%%
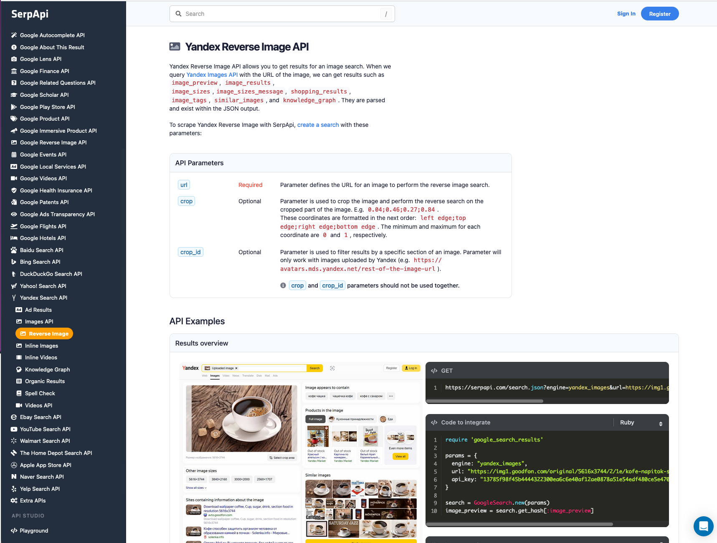
Task: Open the create a search link
Action: [318, 125]
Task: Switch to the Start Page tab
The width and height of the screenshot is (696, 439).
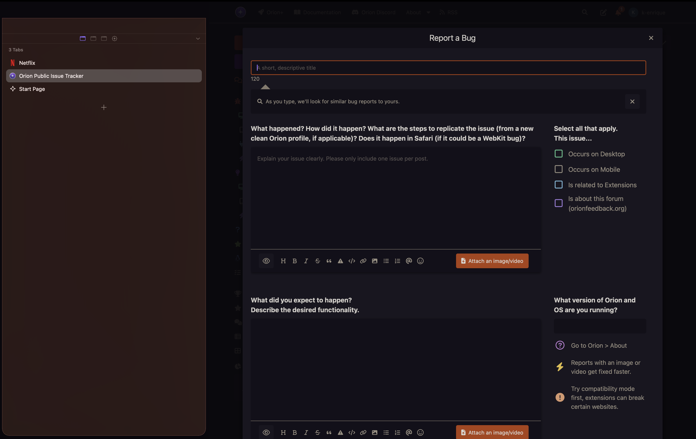Action: (32, 89)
%%
ASSIGNMENT -
All lines from the one containing "Task: Switch to the Start Page tab" through the end of the entries above must be given again exactly, with every picture omitted.

PROBLEM SOLUTION -
Task: Switch to the Start Page tab
The width and height of the screenshot is (696, 439).
Action: (32, 89)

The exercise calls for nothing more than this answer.